§ Task details: Go through the data below and return each line containing the word "Choose".

::: Dataset content :::

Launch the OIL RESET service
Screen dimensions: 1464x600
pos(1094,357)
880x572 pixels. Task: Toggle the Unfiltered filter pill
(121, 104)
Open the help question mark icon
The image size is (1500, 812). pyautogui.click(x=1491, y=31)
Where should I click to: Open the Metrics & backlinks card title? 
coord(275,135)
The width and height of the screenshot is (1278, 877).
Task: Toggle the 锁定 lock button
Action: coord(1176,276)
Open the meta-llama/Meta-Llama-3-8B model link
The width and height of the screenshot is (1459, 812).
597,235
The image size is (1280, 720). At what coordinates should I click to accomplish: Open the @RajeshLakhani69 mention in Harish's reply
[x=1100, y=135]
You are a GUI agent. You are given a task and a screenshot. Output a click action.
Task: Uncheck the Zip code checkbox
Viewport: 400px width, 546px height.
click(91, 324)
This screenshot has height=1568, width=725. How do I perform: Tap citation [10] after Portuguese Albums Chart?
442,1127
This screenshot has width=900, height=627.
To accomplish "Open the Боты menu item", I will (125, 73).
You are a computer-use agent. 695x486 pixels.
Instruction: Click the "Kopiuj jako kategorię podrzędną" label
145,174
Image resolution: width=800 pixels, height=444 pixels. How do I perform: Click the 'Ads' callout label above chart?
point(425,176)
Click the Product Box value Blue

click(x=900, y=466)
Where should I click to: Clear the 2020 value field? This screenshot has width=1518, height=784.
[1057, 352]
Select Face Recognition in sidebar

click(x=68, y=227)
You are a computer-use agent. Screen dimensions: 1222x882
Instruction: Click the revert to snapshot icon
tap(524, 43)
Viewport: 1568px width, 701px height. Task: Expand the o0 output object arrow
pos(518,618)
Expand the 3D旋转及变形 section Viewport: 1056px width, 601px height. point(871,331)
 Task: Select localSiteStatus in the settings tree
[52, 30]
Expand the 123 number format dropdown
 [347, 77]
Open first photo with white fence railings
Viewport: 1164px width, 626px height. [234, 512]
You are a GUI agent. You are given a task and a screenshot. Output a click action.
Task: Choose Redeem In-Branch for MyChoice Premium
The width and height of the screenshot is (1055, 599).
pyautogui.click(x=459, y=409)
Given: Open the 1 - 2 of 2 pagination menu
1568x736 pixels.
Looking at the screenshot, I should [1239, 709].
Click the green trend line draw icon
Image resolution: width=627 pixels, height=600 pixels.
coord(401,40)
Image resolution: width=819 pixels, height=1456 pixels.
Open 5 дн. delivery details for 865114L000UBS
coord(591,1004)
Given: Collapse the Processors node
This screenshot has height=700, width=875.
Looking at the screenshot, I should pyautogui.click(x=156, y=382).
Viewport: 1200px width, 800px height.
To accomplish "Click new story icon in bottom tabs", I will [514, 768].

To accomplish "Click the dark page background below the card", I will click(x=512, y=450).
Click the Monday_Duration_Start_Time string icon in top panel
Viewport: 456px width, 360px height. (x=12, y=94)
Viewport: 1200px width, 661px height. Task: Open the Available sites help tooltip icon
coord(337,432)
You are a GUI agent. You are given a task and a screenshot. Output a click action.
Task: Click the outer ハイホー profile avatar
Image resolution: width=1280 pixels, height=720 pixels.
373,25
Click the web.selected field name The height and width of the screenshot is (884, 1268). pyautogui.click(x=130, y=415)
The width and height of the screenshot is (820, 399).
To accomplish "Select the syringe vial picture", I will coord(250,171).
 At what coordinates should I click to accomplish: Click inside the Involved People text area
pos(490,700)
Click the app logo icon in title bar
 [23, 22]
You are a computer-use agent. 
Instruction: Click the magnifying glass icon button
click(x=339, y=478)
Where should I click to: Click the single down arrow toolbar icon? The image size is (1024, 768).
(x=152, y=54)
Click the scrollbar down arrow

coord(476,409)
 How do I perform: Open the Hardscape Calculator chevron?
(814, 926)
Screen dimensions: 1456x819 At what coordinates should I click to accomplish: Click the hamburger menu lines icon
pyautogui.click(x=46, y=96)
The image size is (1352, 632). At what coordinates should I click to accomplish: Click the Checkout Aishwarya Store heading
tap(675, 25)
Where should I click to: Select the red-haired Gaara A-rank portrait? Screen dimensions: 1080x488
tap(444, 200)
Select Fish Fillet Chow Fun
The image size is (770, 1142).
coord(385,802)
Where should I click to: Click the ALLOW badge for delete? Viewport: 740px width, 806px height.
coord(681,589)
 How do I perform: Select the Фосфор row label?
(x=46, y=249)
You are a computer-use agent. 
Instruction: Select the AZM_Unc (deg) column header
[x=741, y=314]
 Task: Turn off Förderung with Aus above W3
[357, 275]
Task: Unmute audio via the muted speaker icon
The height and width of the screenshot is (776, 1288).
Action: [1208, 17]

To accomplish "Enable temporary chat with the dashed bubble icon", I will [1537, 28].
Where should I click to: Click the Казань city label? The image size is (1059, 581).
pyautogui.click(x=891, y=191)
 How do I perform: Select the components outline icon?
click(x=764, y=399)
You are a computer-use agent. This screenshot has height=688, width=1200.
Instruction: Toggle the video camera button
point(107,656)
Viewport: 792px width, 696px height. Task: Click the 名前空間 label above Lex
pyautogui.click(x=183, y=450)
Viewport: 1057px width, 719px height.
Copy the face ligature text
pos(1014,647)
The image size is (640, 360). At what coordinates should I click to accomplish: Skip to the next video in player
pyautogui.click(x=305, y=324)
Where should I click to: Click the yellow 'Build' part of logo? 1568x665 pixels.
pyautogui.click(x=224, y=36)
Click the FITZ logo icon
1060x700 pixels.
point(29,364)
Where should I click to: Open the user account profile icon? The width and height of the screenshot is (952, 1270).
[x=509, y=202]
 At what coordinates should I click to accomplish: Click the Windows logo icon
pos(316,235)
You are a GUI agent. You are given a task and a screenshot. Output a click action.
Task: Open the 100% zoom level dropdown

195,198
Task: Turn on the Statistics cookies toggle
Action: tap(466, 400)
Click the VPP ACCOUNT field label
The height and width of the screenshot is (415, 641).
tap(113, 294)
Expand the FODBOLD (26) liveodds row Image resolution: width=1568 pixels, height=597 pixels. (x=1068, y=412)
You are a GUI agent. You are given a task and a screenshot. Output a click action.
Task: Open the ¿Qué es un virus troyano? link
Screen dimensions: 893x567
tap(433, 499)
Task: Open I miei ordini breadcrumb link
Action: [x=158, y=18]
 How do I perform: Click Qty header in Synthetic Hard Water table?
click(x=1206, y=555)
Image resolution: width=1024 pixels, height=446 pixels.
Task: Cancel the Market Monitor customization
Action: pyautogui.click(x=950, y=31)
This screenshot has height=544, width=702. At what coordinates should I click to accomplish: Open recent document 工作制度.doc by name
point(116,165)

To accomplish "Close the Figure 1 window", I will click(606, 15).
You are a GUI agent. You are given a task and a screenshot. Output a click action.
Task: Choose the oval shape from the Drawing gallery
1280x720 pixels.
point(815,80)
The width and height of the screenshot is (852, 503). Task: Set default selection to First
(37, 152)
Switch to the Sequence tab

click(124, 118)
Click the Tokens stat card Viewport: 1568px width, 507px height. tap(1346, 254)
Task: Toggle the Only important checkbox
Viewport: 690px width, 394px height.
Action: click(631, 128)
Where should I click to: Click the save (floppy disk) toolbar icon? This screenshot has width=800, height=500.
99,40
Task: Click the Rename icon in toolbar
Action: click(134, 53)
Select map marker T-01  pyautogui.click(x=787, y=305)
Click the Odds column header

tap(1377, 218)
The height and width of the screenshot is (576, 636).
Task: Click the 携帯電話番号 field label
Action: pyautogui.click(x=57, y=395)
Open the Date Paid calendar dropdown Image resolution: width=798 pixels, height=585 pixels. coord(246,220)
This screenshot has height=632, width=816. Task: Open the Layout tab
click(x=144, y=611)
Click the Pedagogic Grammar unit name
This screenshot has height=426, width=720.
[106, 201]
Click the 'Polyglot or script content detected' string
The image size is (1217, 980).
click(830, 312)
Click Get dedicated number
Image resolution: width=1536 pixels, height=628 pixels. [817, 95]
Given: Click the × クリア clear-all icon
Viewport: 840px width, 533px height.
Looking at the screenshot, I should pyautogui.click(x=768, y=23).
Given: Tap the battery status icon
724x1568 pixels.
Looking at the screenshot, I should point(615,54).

:::

§ Result:
Task: Choose Redeem In-Branch for MyChoice Premium
Task: Choose the oval shape from the Drawing gallery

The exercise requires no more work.